Given text =>
# Fear of other dogs



## kbaker (Dec 14, 2010)

I'll start off by telling the story of my dog. We rescued him from the animal shelter when was around 5-6 months old. He was slightly scared of everything for the first week but slowly warmed up to his surroundings. We brought him with us to a family visit to play with their lab and it didn't take long for him to warm up to the lab and play together. A couple of months later, I brought him with me to another visit and to let him play with the lab. Shortly after arriving, the dogs were out of sight running around when I heard the dogs barking. A neighbors pit bull came over and attacked my dog. It took all the strength I had to get the pit off of him and he took a couple of large chunks out of my dog. This was around the time of 8 months old.

Now, he's about 11 months and he is terribly afraid of larger dogs. My parents have two dachshunds and he's completely fine with them. It's only larger dogs. Today I took him to the dog park and it was a disaster. There were about 6 other dogs, all medium-large size dogs. They would come up to him and he would growl at them and not let them get close. The whole time with his tail tucked under his legs. I know he was only growling because he was scared, but we had to leave because the other people were not comfortable with him, thinking he would attack their dog.

What can I do to help him? I would love to be able take him to the dog park and let him play with the other dogs without being afraid.


----------



## luvMyBRT (Mar 8, 2010)

Poor fella. :frown: Sounds to me like he was lucky to find you. 
I think that the dog park is not the place for him right now. It seems that he is very easily overwhelmed....so having many new and strange dogs around him is not helping.

I would start off slow. Maybe you have a friend that has a large dog you could get together with? Start off maybe one on one....then when he's okay with that then try adding another new dog. Always make it very positive. Tons of praise and treats. Keep things fun. Try to end things on a positive note and don't push him. Maybe short increments of time together to start with and work up to longer. 

Just some of my thoughts.

I know that others with more experience will come along and offer some advice. Good luck. :smile:


----------



## Mia (Oct 4, 2010)

Information supplied =>

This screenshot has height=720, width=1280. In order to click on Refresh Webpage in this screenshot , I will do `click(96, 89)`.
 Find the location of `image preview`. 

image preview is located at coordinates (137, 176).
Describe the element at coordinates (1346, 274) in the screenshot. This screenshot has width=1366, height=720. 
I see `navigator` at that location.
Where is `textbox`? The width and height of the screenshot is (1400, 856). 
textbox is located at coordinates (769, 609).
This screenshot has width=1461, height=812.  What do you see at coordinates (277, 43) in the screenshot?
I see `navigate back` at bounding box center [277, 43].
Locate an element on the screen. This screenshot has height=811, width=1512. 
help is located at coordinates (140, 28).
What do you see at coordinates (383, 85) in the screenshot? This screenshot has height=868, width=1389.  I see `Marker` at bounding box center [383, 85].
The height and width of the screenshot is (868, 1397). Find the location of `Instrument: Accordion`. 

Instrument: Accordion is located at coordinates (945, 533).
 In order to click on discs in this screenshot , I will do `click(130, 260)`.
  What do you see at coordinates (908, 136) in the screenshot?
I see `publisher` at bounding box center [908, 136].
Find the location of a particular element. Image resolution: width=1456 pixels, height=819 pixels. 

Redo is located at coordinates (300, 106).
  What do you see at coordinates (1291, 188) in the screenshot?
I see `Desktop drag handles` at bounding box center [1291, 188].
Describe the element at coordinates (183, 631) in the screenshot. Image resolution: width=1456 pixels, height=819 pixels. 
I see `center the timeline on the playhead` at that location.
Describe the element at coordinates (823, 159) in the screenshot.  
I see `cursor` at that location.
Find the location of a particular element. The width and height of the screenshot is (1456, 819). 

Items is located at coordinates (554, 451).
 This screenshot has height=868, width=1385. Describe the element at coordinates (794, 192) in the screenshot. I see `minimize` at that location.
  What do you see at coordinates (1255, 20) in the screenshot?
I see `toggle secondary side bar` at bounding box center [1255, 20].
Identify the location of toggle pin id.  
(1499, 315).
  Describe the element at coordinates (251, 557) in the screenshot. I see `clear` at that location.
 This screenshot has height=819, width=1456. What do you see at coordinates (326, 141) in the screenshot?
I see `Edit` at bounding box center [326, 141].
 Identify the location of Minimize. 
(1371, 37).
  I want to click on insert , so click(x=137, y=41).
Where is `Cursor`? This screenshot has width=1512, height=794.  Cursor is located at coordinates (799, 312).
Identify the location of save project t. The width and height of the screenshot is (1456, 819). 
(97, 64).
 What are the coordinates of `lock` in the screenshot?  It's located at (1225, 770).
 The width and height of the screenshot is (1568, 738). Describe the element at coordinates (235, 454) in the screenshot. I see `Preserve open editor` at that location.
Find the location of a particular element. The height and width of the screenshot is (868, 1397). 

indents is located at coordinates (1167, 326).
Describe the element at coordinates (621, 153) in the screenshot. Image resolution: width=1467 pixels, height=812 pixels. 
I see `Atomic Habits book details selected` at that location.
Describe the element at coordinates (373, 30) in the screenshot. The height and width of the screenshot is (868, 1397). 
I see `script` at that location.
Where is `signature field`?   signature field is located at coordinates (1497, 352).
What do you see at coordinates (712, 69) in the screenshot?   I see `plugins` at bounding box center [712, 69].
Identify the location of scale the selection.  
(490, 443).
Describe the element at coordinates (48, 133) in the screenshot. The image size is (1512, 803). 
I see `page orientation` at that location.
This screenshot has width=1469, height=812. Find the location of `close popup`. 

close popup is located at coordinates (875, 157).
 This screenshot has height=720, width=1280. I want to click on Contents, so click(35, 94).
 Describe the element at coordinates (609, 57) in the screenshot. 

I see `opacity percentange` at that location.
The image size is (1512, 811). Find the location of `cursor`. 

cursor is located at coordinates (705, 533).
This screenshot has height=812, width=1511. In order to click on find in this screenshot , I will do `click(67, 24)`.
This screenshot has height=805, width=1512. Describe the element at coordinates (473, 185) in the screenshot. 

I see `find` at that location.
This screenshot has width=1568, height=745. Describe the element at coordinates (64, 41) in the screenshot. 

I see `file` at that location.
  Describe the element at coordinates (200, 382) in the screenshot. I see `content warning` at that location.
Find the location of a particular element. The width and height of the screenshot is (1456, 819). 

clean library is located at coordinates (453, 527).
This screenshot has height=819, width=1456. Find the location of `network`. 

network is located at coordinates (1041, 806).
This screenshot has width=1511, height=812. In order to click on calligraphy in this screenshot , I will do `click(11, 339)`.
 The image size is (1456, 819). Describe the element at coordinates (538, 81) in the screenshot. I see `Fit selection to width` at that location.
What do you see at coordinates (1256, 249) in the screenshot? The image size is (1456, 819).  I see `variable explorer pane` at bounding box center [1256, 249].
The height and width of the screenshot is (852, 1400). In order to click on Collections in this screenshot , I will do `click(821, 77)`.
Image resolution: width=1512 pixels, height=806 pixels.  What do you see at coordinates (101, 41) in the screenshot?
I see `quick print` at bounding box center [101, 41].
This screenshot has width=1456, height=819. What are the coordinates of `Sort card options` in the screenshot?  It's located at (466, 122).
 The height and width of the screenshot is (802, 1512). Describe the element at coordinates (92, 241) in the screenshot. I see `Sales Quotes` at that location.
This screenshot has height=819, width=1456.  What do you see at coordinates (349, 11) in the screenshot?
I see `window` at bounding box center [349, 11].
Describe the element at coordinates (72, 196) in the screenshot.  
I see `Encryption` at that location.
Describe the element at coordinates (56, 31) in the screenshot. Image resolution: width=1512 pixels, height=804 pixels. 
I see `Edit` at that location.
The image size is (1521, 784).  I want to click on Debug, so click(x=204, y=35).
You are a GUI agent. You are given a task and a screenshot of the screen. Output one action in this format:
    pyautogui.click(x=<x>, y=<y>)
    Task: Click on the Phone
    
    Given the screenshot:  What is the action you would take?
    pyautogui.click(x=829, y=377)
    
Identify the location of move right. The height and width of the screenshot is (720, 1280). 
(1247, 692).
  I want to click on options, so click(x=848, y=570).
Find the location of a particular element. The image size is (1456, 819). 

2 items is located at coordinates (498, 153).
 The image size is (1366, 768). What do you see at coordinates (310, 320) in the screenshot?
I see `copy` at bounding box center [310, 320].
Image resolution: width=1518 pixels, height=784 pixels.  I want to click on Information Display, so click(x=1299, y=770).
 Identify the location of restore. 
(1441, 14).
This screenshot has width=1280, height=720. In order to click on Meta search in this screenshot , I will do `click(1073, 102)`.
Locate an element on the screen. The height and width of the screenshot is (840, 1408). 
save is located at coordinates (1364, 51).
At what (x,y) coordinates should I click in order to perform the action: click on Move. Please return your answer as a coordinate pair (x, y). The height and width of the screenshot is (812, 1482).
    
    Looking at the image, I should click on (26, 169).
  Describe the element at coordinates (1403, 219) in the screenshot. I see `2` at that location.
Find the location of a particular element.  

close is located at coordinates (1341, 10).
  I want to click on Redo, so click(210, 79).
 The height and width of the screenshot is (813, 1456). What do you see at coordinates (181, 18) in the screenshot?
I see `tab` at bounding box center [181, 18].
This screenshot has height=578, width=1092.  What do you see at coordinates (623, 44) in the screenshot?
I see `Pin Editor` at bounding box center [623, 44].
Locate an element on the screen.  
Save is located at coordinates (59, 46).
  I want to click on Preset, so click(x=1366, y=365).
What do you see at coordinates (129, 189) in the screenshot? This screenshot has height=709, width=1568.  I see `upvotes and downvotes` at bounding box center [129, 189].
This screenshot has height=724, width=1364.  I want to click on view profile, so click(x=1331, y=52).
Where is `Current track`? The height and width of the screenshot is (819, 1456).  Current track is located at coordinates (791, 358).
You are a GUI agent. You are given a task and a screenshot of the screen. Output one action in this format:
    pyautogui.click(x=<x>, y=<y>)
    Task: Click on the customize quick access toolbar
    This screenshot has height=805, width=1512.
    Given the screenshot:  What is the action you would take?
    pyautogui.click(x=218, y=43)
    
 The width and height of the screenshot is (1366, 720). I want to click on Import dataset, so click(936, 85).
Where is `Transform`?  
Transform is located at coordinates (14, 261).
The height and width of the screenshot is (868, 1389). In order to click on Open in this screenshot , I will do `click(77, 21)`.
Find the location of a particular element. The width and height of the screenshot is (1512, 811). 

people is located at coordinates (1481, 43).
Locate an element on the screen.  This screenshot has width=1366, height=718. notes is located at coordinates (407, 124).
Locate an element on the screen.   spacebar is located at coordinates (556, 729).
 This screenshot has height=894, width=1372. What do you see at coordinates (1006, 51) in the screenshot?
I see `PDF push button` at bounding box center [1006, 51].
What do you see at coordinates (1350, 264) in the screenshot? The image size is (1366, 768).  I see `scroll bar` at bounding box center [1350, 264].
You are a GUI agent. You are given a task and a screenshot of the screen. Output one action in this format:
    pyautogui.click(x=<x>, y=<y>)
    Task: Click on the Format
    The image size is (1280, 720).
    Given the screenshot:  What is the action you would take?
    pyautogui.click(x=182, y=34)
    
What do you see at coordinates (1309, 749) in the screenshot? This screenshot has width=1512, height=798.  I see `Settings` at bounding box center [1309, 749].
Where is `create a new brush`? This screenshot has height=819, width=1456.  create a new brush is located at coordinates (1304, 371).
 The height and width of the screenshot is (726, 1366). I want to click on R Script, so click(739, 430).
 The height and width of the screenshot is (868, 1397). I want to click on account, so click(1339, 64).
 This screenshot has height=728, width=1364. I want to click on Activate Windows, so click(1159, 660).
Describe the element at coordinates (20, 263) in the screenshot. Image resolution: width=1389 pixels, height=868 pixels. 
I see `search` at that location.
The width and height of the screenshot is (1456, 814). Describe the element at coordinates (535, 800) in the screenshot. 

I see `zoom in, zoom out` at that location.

Given instruction 1 =>
Rewrite the part of the thread on a dog's fear of other dogs that begins at "Poor fella. :frown: Sounds" and stops after "of my thoughts.", putting "off-leash park" in place of "dog park".
Given instruction 2 =>
Using the thread on a dog's fear of other dogs, decide whether each statement agrees with it: (a) The dog was attacked by a neighbor's pit bull. (b) The dog is afraid of the two dachshunds owned by kbaker's parents. (c) luvMyBRT suggests that the dog park is a good place for the dog right now.

Expected output 1 =>
Poor fella. :frown: Sounds to me like he was lucky to find you. 
I think that the off-leash park is not the place for him right now. It seems that he is very easily overwhelmed....so having many new and strange dogs around him is not helping.

I would start off slow. Maybe you have a friend that has a large dog you could get together with? Start off maybe one on one....then when he's okay with that then try adding another new dog. Always make it very positive. Tons of praise and treats. Keep things fun. Try to end things on a positive note and don't push him. Maybe short increments of time together to start with and work up to longer. 

Just some of my thoughts.

Expected output 2 =>
(a) Yes: "A neighbors pit bull came over and attacked my dog."
(b) No: "My parents have two dachshunds and he's completely fine with them."
(c) No: "I think that the dog park is not the place for him right now."